Selection Bias in Source Material

3 min read

Selection bias is the most dangerous bias because it is invisible in the data you have. It lives in the data you do not have. A customer satisfaction survey with an 85% score is meaningless if only satisfied customers responded. A competitive analysis based on the five largest competitors misses the startup that will disrupt the market. A hiring pattern analysis based on LinkedIn data misses the companies that post primarily on their own career sites. Selection bias distorts conclusions not by corrupting the data you see, but by ensuring the data you see is an unrepresentative sample of reality.

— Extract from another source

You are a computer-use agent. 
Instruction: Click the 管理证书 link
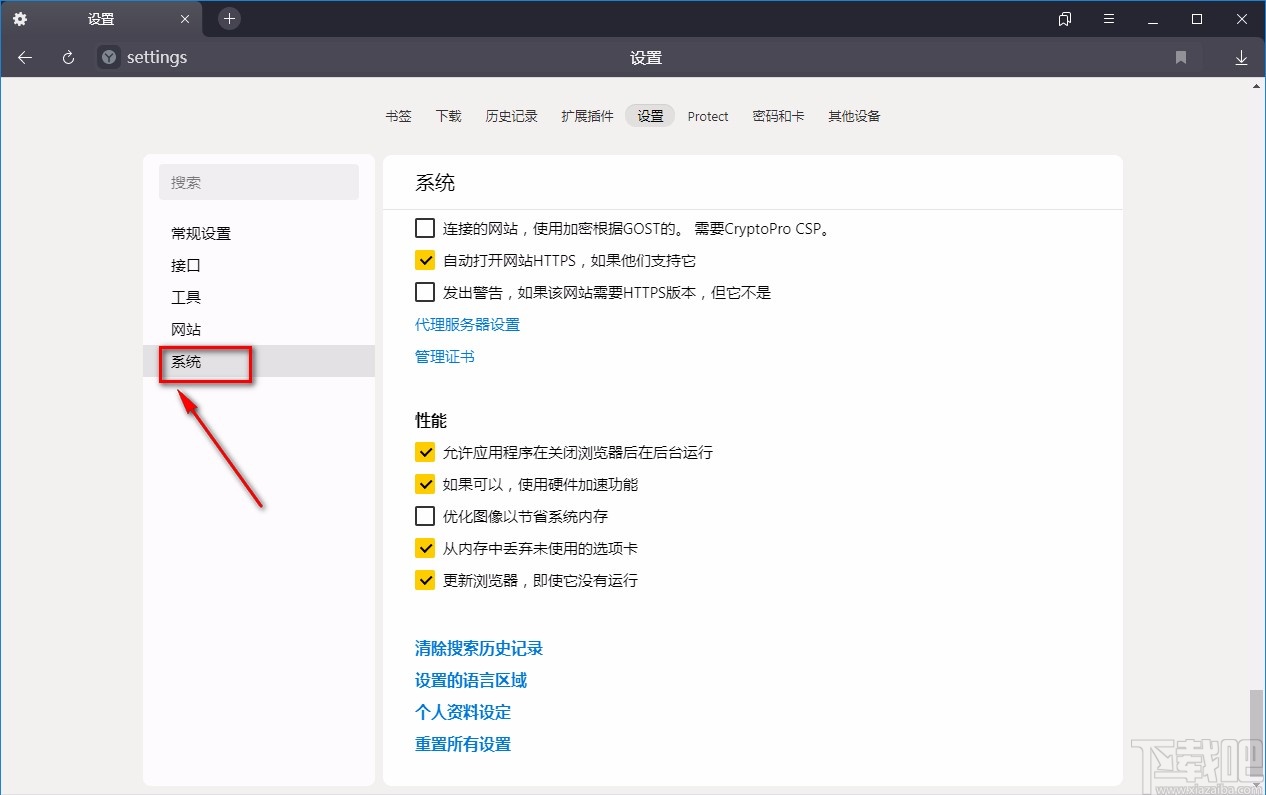[x=444, y=356]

Ask: Who Is Missing? For every dataset, ask what population it claims to represent and whether the sample actually covers that population. A "comprehensive market survey" of 200 companies may have been drawn from a single industry conference's attendee list — comprehensive within that event, severely biased against companies that do not attend conferences.
Ask: What Is Not Measured? For every metric, ask what the measurement methodology excludes. Revenue growth measured by quarterly reporting excludes companies that do not file quarterly. Market share measured by web traffic excludes companies whose business operates offline. The exclusions define the blind spots.
Triangulate to Compensate Use multiple data sources with different selection biases to approximate the true population. If Source A over-represents large companies and Source B over-represents startups, using both partially compensates for each other's selection bias. Perfect compensation is impossible — but awareness of the remaining gaps enables honest confidence calibration.